Notice that the moment of the parable he focuses on is on the trimming of the lamps in verses 5–9:
Matt. 25:5 As the bridegroom was delayed, all of them became drowsy and slept.
Matt. 25:6 But at midnight there was a shout, ‘Look! Here is the bridegroom! Come out to meet him.’
Matt. 25:7 Then all those bridesmaids got up and trimmed their lamps.
Matt. 25:8 The foolish said to the wise, ‘Give us some of your oil, for our lamps are going out.’
Matt. 25:9 But the wise replied, ‘No! there will not be enough for you and for us; you had better go to the dealers and buy some for yourselves.’
Note well that the wise and the foolish fall asleep! So much for the admonition to superhuman vigilance!
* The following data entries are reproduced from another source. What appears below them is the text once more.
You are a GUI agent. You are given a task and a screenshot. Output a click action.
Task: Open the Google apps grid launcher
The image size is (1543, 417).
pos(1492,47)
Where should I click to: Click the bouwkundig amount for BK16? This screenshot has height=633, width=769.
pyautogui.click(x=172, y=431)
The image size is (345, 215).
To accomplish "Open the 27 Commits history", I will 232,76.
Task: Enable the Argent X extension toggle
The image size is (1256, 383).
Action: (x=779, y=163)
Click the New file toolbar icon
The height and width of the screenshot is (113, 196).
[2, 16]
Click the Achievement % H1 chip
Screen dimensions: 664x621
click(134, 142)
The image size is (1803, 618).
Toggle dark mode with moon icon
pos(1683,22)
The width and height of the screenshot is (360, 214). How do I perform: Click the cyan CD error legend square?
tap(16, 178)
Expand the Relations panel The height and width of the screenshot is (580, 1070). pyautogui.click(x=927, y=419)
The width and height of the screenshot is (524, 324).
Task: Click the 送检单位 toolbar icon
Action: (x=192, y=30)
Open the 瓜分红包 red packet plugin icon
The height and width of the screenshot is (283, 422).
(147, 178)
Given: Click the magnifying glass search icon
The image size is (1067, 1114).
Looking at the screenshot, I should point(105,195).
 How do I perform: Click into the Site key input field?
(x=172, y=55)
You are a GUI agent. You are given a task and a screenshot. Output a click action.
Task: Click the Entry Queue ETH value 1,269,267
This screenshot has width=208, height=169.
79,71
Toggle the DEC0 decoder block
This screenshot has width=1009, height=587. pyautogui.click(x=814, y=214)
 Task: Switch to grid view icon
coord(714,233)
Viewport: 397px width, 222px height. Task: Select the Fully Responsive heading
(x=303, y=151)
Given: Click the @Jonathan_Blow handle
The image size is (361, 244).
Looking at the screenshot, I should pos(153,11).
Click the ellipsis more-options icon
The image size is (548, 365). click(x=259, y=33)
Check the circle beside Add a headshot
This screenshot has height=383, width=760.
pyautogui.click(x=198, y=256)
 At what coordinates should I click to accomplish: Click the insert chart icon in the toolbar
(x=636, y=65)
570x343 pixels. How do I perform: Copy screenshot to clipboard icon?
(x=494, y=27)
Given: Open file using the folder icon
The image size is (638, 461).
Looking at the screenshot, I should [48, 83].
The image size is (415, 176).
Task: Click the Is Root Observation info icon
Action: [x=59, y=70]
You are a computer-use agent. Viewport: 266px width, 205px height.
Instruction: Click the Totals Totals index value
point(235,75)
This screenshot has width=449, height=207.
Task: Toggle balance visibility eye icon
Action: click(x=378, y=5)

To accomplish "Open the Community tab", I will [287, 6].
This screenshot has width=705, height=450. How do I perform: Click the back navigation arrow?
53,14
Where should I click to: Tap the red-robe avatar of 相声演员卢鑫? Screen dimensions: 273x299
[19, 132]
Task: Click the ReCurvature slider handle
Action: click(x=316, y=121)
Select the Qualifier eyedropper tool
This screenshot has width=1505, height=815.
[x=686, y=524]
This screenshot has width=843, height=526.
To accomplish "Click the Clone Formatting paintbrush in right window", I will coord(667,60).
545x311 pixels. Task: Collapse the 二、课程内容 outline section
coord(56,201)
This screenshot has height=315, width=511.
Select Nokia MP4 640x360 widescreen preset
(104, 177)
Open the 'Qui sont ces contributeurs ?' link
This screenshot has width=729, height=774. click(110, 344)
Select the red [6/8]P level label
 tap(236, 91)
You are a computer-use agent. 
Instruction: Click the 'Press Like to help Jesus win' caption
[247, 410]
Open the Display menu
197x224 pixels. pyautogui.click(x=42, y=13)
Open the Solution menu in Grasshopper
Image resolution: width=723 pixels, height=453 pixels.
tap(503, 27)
Here is where the artist, nurtured in a culture where identity is centered in the community rather than the individual, takes some artistic license by pondering the fateful judgment of the wise bridesmaids who say in response to the request of the foolish bridesmaids, “. . . there will not be enough for you and for us,” and then they send them away on a last-minute shopping trip that makes them late for the wedding banquet. But what if the judgment of the wise bridesmaids is faulty? Might the light of the five be adequate for all ten to gain entrance to the banquet?
Look at how Sawai has depicted the mouths of these ten bridesmaids. The mouths of the wise are turned up in a smile. Is it a smile of joy or of self-satisfaction? And their bodily gestures indicate they are guarding the light of their lamps. By contrast, the mouths of the foolish, with only one exception, are flat. Now focus in on this pair on the right. Even though the wise one has extended her left hand in an initial gesture of denial, is she not now leaning in to the request of her friend? And isn’t this foolish bridesmaid breaking out in a smile, indicating the possibility that the light may be shared rather than hoarded?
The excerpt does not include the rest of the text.